Exploding Thermomixes, unsafe airbags, flaming washing machines and now Aldi’s dangerous pressure cooker: when dangerous products aren’t replaced or repaired swiftly, companies put all of us at risk.
Businesses need to be kept accountable for getting their unsafe products out of our homes. That’s why we’re calling for a new rule to make businesses publicly report on the progress of their recall.
We need to show the Minister responsible for consumer affairs that this issue matters, and should be a priority for the government to take action on. Will you sign the petition?
Wall of Shame: Product recalls
2017 – Aldi pressure cookers
Aldi issued a national recall in August over concerns that the cookers’ locking mechanisms were faulty, risking burns. Since then, less than a quarter of the 8405 cookers have been returned.
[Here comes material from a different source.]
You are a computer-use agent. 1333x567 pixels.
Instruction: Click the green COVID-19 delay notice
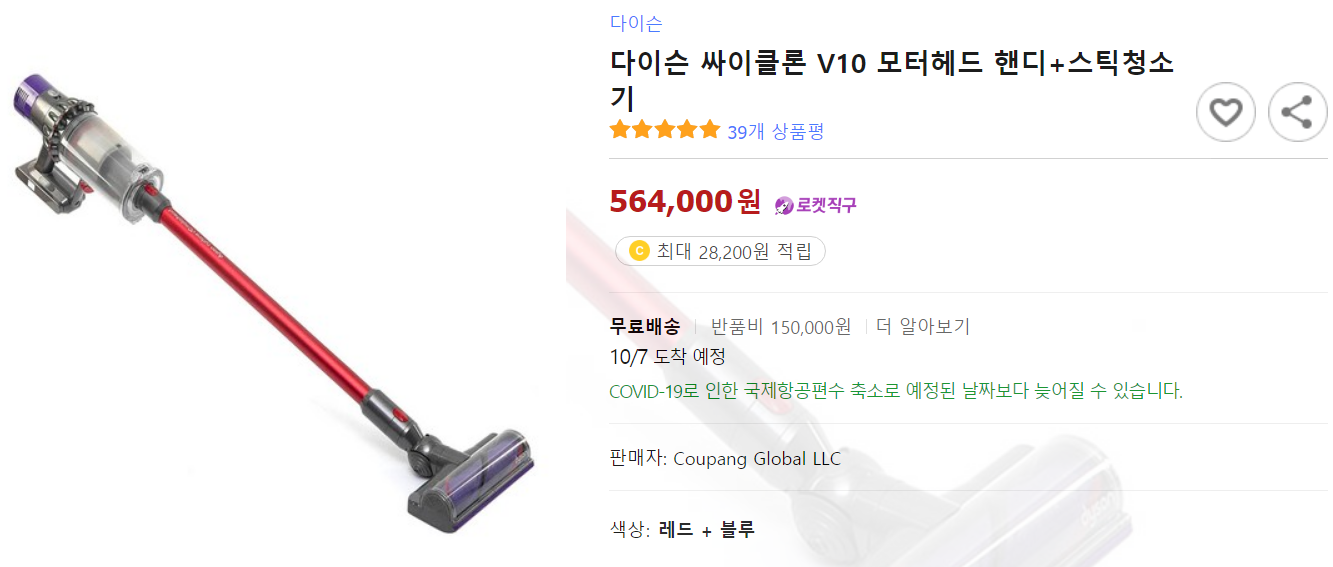(x=896, y=391)
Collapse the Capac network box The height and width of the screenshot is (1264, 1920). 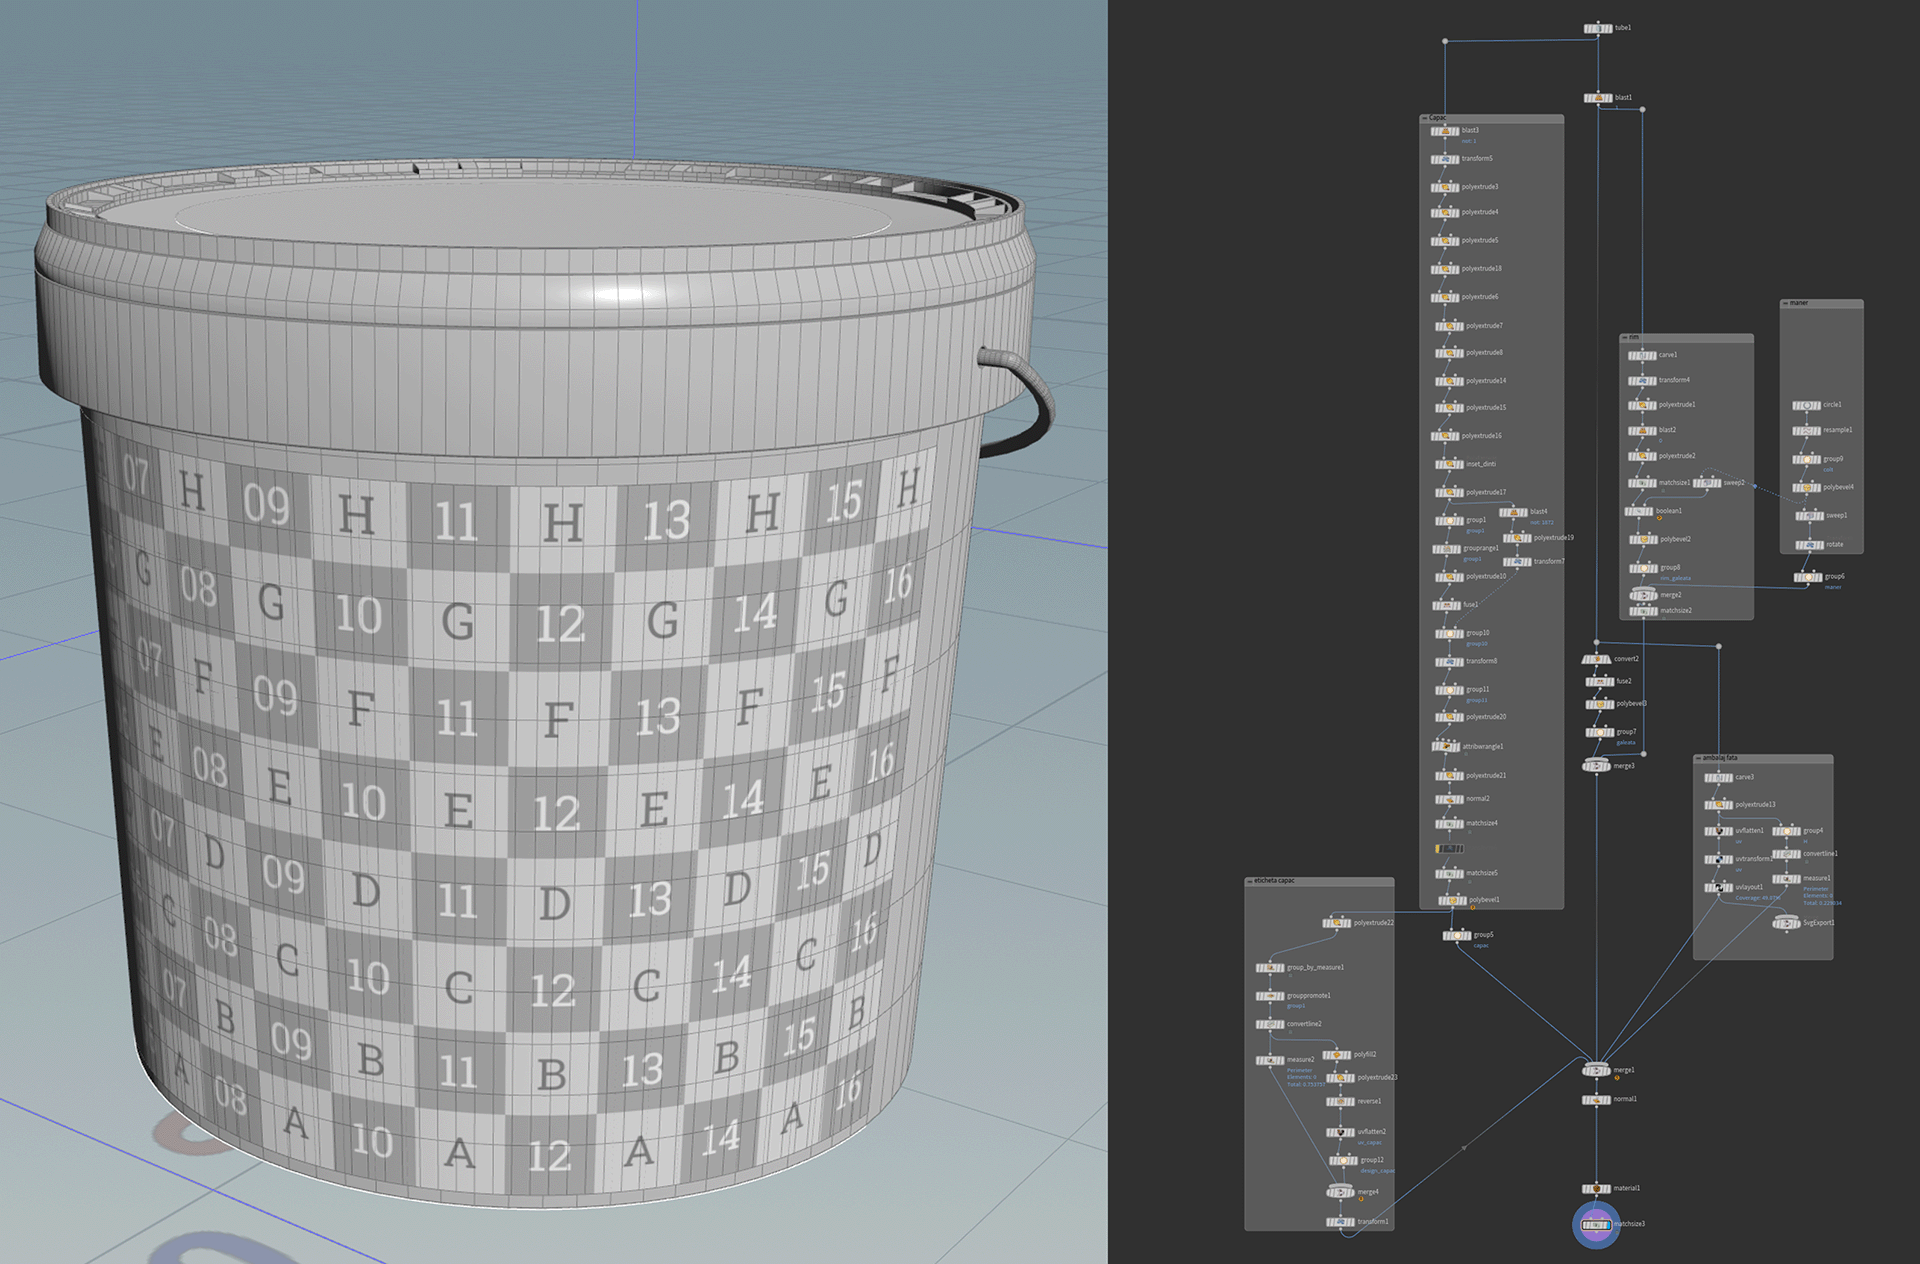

CHOICE uncovered these figures through freedom of information requests, and by asking the regulator.
2014 – Vorwerk’s Thermomix
Thermomix dragged their heels, initiating a recall of the Thermomix TM31 a year and a half after first becoming aware of the burns risk posed by the machine. Figures on the number of machines repaired or replaced have not been released widely, if at all.
2013 – Samsung washing machines
These washing machines had the potential to catch fire, with at least 297 machines actually failing or catching fire as at August 2016. The recall dragged on for years and was dogged by problems. Figures on the number of machines that have been repaired or replaced have not been released widely, if at all.
2009 – Takata airbags
These airbags can explode when deployed, sending shrapnel flying. A massive 2.49m cars were affected with 950,000 replacement airbags installed as at September 2017. The release of these figures came after a CHOICE investigation and the involvement of the regulator.
Our product safety recall system is broken. There are insufficient incentives in place for manufacturers and suppliers to act swiftly and proactively to get dangerous products out of the homes of consumers who purchased them.
Businesses face fines if they fail to notify a recall is occurring, but they are free to run the recall as poorly as they choose. We need laws that make businesses accountable for effectively recalling their products when something does go wrong.
This is why we’re calling on the Minister responsible for consumer affairs to make sure businesses are held accountable for the way they run recalls. We need a new obligation on businesses to make them publicly report on how their recalls are progressing, and how many dangerous products they’ve successfully repaired or replaced.